The pair of Bryan Coquard and Morgan Knieskly spent the first half of the Madison chasing the race to rapturous cheers after Owain Doull and Mark Christian took an early lap on the field. Coquard and Kniesky had the highest points total but needed to get the lap back in order to win.

In the final third of the race, as the bunch split to pieces, the British pair capitulated as Doull, the latest British rider to succumb to illness this week, came to a virtual stand still.

The French were chasing down the Brits for the first half of the Madison, perhaps this is what Sarkosy and Cookson are sharing a joke about.

The French were chasing down the Brits for the first half of the Madison, perhaps this is what Sarkosy and Cookson are sharing a joke about.

As the scoreboard finally updated to show France in the lead the crowd found a few more decibels. The pair’s earlier efforts could have come back to bite them at this point, but with Italy just a couple of points behind and the crowd in good voice they had no choice of letting up.

It came down to the final sprint but France held on to take their fourth gold medal of the championships.

As soon as the track had cleared, Gregory Bauge rolled up for his deciding match sprint. A multiple world champion, Bauge hasn’t been at his best since the Olympics when he was so dumfounded by the margin of his loss to Jason Kenny that he started asking the questions in the press conference.

Bauge doesn’t ride the keirin and before Wednesday evening the French hadn’t won the team sprint since 2009. Had he lost his mojo? He’d beaten a tired looking François Pervis in two thrilling semi-final match sprints before caming up against an impressive looking Denis Dmitriev of Russia in the final.

Gregory Bauge is back

Gregory Bauge is back

Bauge though has regained his form and is back on top. There was a surprising lack of competition from the Germans and Australians but the Kiwis, and Bauge’s compatriot’s made up for it. With Quentin Lafargue and Pervis in the running, the French sprinters are back on top. The question will be whether or not they will still be there in Brazil.

They won all four sprint gold medals in Paris and have won more sprint world medals than any other nation this century. They do however have a habit of getting it hopelessly wrong at the Olympic Games. Their fortunes in Rio will be closely watched.


Anna Meares saw to it that the Australian domination of women’s track cycling was unquestionable when she won the keirin, her eleventh world title. Meares faltered in the sprint, going out in the 1/8 finals, but after a days recovery came back strong in the keirin.

Anna Meares wins the keirin to take the eleventh world title of her career

Anna Meares wins the keirin to take the eleventh world title of her career


  • Dave2020

    Yes, it would be interesting to know what the rest of the world is doing. If they do put the same emphasis on crude strength, there ARE methods which would never injure the riders.
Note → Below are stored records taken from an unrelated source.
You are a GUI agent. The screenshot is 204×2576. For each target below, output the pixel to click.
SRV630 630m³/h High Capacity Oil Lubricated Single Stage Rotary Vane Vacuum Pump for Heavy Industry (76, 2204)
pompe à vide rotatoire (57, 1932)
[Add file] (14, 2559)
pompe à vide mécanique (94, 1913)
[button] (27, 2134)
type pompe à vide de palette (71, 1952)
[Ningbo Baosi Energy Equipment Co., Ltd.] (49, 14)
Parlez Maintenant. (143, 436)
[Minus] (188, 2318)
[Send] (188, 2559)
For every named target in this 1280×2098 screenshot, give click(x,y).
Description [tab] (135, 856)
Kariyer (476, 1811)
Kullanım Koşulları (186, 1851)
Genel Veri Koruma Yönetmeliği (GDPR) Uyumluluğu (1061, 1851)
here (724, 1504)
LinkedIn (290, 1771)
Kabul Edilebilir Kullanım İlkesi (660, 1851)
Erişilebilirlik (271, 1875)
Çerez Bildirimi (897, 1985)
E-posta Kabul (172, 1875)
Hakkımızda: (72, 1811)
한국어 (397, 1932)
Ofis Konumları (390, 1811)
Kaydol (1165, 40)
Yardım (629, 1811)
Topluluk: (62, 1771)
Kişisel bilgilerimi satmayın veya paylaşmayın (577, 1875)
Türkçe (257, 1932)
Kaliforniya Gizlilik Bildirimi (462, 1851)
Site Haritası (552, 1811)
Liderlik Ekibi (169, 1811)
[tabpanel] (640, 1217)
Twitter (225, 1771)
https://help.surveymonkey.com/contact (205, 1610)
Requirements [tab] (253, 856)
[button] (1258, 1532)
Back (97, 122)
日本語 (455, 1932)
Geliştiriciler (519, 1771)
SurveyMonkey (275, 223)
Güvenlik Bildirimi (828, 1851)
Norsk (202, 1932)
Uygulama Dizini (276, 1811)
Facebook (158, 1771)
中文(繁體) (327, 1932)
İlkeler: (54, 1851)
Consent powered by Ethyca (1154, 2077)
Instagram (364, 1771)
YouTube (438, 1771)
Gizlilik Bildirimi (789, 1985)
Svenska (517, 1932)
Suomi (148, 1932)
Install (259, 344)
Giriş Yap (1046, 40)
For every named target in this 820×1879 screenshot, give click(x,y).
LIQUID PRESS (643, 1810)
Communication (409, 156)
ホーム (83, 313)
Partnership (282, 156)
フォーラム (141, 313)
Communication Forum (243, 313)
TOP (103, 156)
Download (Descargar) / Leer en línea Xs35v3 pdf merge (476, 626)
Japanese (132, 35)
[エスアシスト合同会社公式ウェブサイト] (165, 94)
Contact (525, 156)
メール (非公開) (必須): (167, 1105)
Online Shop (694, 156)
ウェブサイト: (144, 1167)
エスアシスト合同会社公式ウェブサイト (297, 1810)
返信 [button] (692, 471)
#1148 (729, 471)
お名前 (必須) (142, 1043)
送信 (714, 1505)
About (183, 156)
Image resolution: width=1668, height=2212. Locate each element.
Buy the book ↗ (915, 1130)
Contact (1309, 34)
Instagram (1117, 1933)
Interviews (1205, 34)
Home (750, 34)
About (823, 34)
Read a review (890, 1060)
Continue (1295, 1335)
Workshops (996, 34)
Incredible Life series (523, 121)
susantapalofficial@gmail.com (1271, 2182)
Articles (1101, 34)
Frankly, that is incompetent and irresponsible.

    At risk of sounding like an opinionated perfectionist, I know I’m right in saying good technique – biomechanics – is the only way for any athlete on a bike to reach their full potential. It’s simply common sense and sound science. Raising your optimal cadence by 10 rpm is fundamental to racing performance. 10 kg on your PB lift is of no use whatsoever and yet Chris Hoy was proud to do a record squat one week before a competition where he admitted he was lacking a bit of speed!

    Two elements contribute more to overall performance than all the other things put together. i.e. The natural athletic gifts and the competitive mind to go with it. A good coach would cultivate both without forcing the athlete too far.

    If you see riders sitting ‘on-the-rivet’ and the majority do under pressure, you can be sure their biomechanics are at fault. If their pedalling action was perfectly ‘in tune’ with the circling cranks there would be no adverse tension in the arms and body. There’s a word for it – souplesse – and it means using the calf muscles to enhance power transfer, not pointing the toes down with rigid ankles!! The modern ‘push-down’ position on the bike is not conducive to efficient high cadence technique – end of story. If the hips are rocking you’ve got it wrong.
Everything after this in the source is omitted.